Task goal | Would you please repeat, word for word, only the lines from the one holding "Where should I" through the one holding "The width and" in the material below, without the pictures?

Recorded data |
⟨

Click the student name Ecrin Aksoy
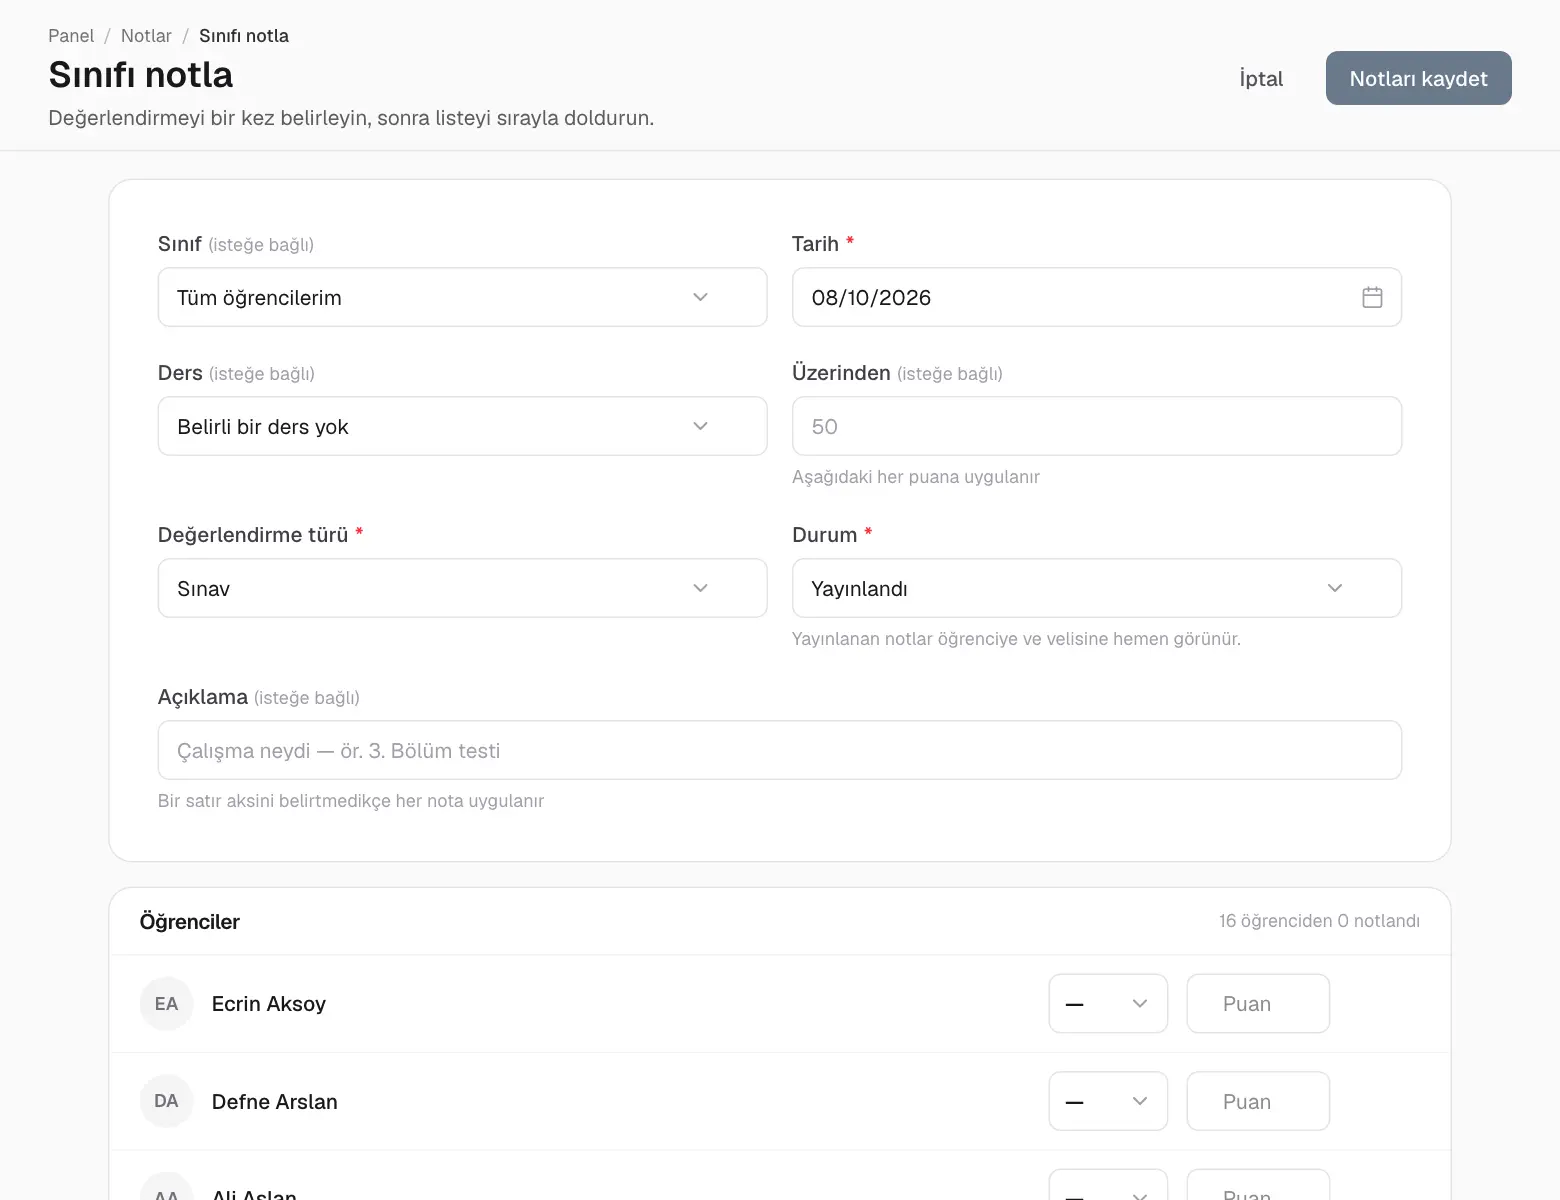This screenshot has height=1200, width=1560. click(269, 1004)
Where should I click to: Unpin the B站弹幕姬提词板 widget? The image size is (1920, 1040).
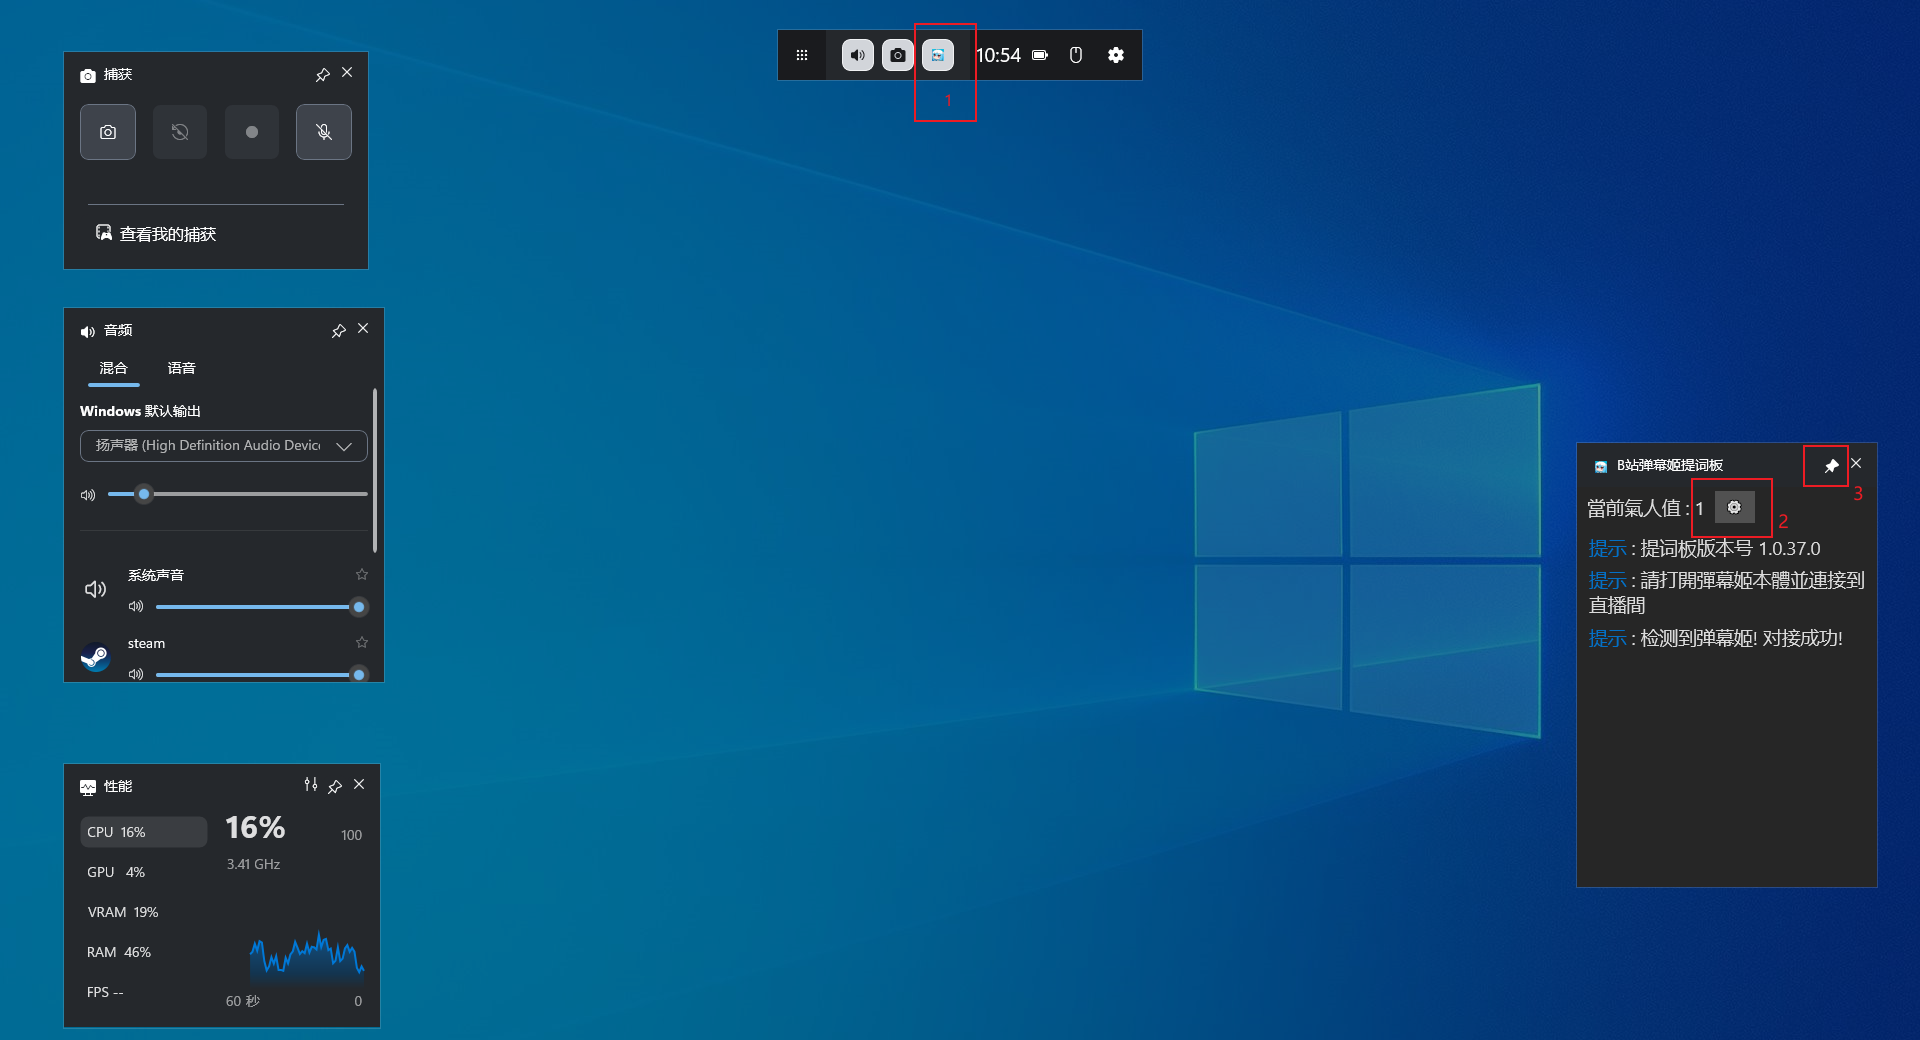(x=1831, y=466)
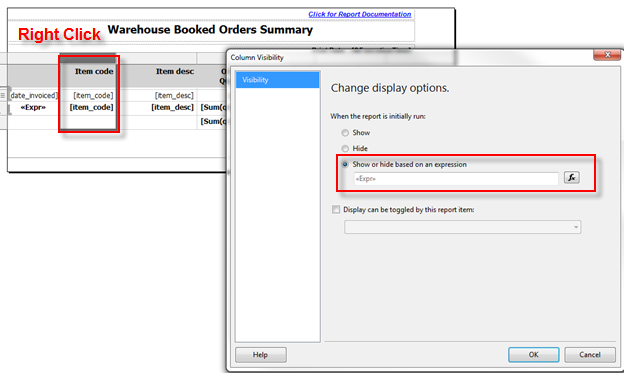This screenshot has height=373, width=624.
Task: Click the expression text input field
Action: pyautogui.click(x=456, y=178)
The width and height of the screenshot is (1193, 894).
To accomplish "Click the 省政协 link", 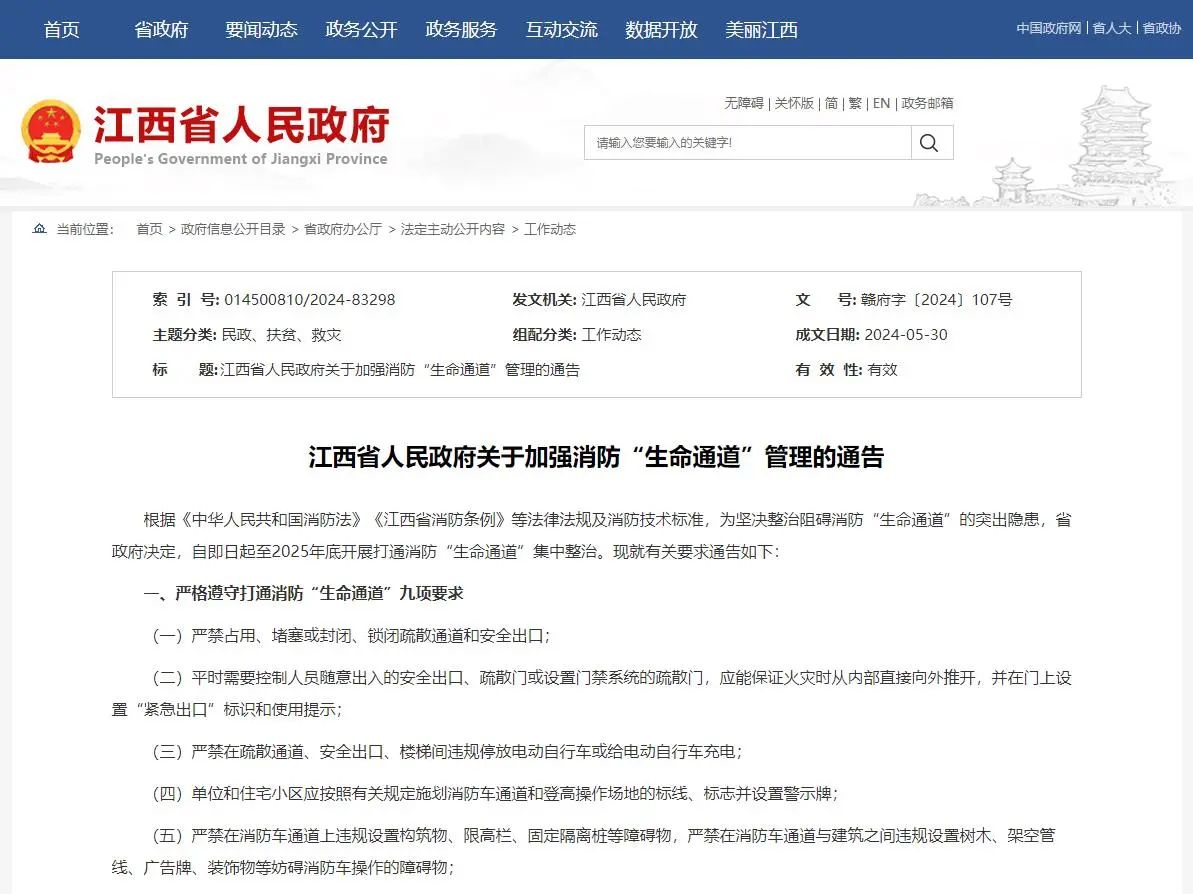I will [x=1162, y=28].
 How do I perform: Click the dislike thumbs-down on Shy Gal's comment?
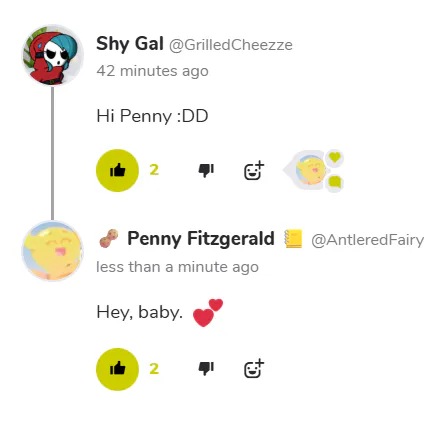point(206,170)
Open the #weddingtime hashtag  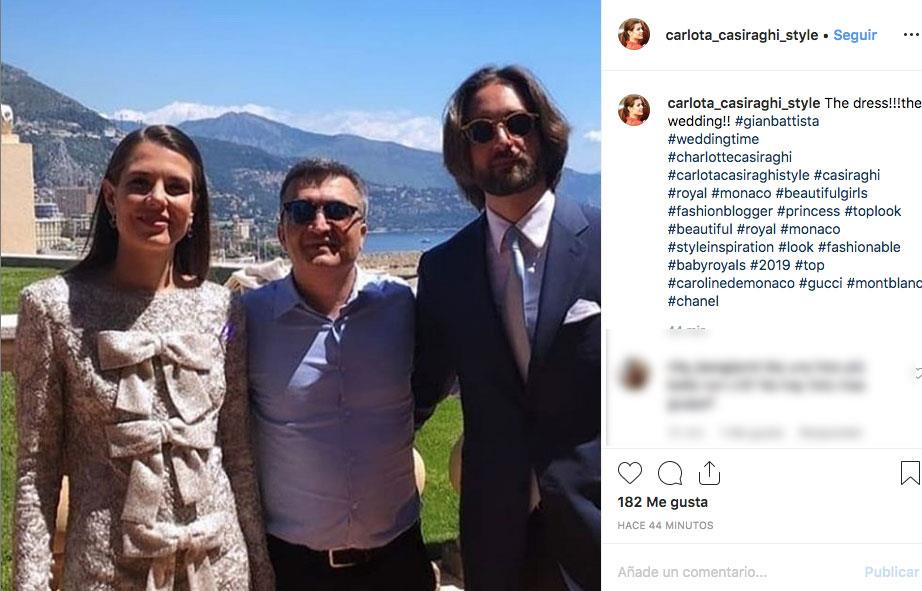tap(713, 139)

⟩

Written solution |
Where should I click to: Unpin the B站弹幕姬提词板 widget? The image size is (1920, 1040).
(x=1831, y=466)
This screenshot has height=373, width=624.
Task: Click the expression text input field
Action: pyautogui.click(x=456, y=178)
The width and height of the screenshot is (1193, 894).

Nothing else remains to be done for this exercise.